**Your goal**: Format the data as a JSON list of strings, one per line with blank lines skipped, starting at the line containing "Click the Raster Ordered Views label" and stopping after the line containing "point(90,268)". Leave the pictures out.

**Record excerpts**:
-------

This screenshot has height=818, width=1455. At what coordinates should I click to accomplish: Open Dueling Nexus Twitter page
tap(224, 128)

-------

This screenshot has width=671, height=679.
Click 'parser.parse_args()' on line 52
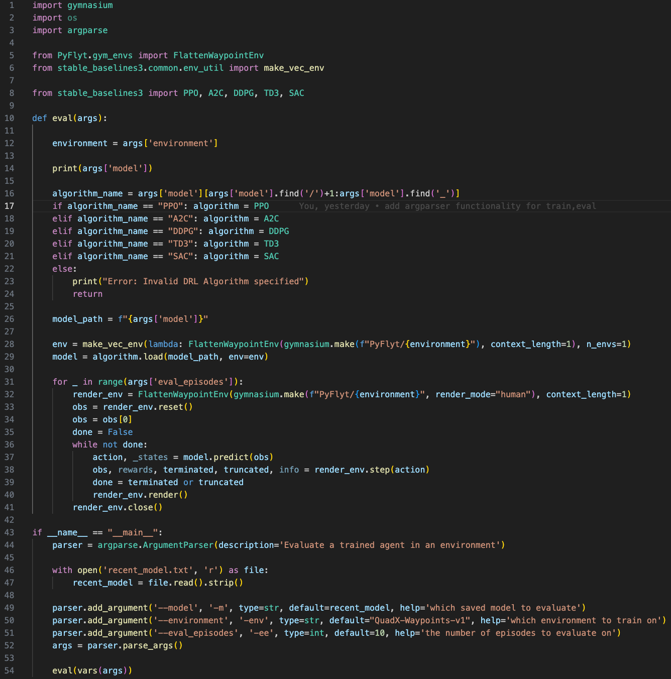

-------

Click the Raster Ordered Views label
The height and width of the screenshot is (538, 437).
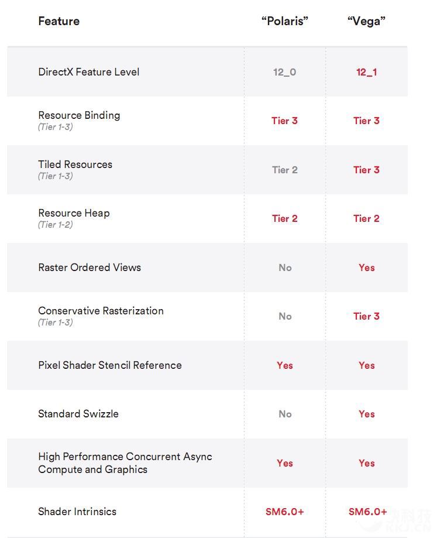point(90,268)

-------

**Written response**:
[
  "Click the Raster Ordered Views label",
  "The height and width of the screenshot is (538, 437).",
  "point(90,268)"
]